■ **ПИСЬМЕННОЕ ЗАДАНИЕ 1**
Объясните в одном–трех предложениях, почему, согласно отрывку о караванной торговле, договоренности между правителями и караванщиками часто нарушались.
■ **ПИСЬМЕННОЕ ЗАДАНИЕ 2**
Допишите следующую часть отрывка о караванной торговле, начав сразу после его последнего предложения.

■ **ОТРЫВОК ДЛЯ ЧТЕНИЯ**
++++
Торговые пути проходили не только по водным просторам – с начала эры христианства караваны соединили Китай с Ближним Востоком и Индией. Подобно кораблям, прокладывавшим путь из порта в порт, караваны шли от оазиса к оазису по пустыням и степям Центральной Азии. Условия достижения успеха также были сходными – методом проб и ошибок правители и караванщики достигали уровня взаимовыгодного сотрудничества.
Однако достигнутые договоренности часто нарушались-правители могли поддаться соблазну отобрать понравившееся, разбойники не переводились, а проложить обходной маршрут на суше было значительно труднее, чем на море. Тем не менее стоило караванному сообщению между Китаем и западной Азией доказать свою прибыльность, как вынужденные перерывы стали сравнительно непродолжительными. В течение следующих десяти веков караваны просочились дальше на север, в степные и лесные области Евразии. Постепенно обмен мехов и невольников с севера на южные продукты цивилизации сменился широтным (восток-запад) направлением караванной торговли.
Строго говоря, подтверждений мало и они носят косвенный характер. Основным показателем проникновения в северные области является распространение цивилизованных религий – буддизма, несторианского христианства, манихейства, иудаизма и, успешнее других, ислама – среди населения оазисов и степей Азии. Начавшиеся в ханьскую эпоху дипломатические визиты вождей кочевников в столицу Китая, где они воздавали «дары» императору и получали ответные «дары», также свидетельствуют о приобщении степи к ритуализованной и крайне политизированной форме торговли. Тем не менее в основном нам мало известно, как кочевники и торговцы выстраивали симбиотические взаимосвязи(66*).
++++
■ **ИЗВЛЕЧЕННЫЕ ДАННЫЕ**
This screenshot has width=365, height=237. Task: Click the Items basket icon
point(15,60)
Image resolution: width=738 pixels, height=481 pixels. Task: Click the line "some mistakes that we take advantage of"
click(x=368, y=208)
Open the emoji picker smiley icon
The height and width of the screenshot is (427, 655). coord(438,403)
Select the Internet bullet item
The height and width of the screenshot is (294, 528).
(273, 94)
++++
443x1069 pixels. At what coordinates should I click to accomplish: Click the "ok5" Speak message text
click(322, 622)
++++
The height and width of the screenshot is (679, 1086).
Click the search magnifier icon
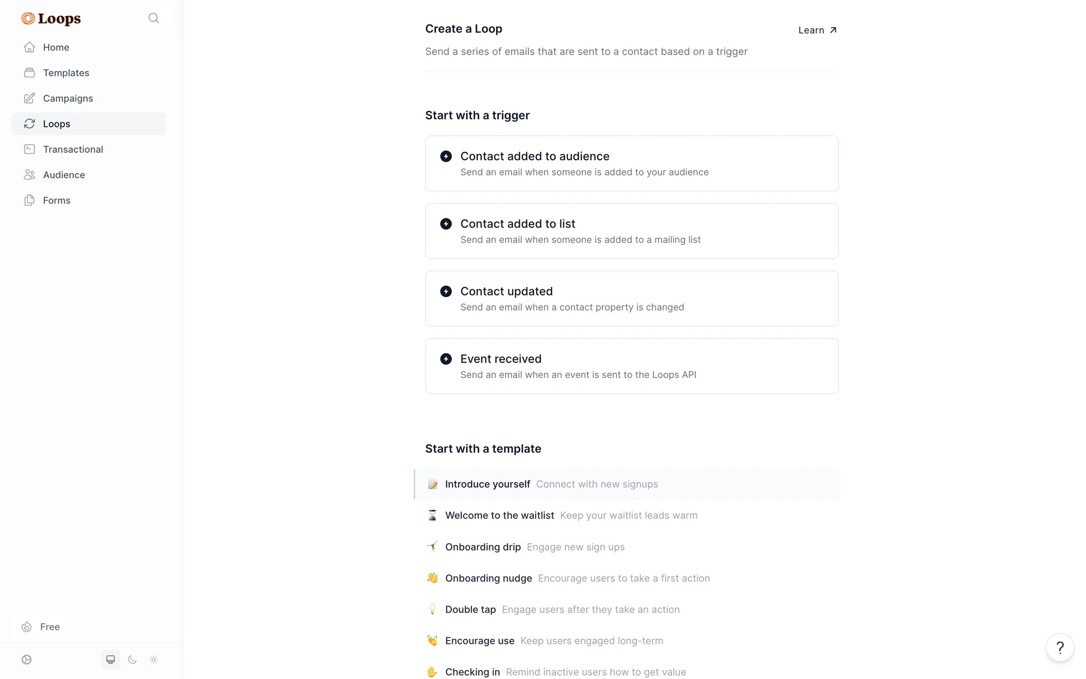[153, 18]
++++
■ **ПИСЬМЕННЫЙ ОТВЕТ 1**
Правители могли поддаться соблазну и отобрать понравившееся, а разбойники не переводились. Кроме того, проложить обходной маршрут на суше было значительно труднее, чем на море.

■ **ПИСЬМЕННЫЙ ОТВЕТ 2**
Степняки считали торговлю с цивилизованными народами весьма выгодной. Помимо символической ценности предметов роскоши и практической – металлических инструментов и оружия (всему вышеуказанному кочевые общества и до, и после X в. придавали особое значение), обмен части скота и продуктов животноводства на богатые белком зерновые позволил значительно улучшить питание. Правящие классы цивилизованных обществ (и особенно Китая) щедро платили за скот и продукты животноводства, поскольку у их собственных крестьян результат был хуже качеством и вдобавок значительно дороже.
Торговля Китая с кочевниками достигла довольно высокого уровня организации в ханьскую эпоху,(67*) однако отследить достоинства и недостатки региональных моделей товарообмена не представляется возможным. Вероятно, торговые отношения между степью и обработанными землями стали носить более важный характер в первом тысячелетии эпохи христианства. Почетное место, занимаемое купцами в монгольском обществе в зените его могущества, подтверждает степень их защищенности при наследниках Чингисхана.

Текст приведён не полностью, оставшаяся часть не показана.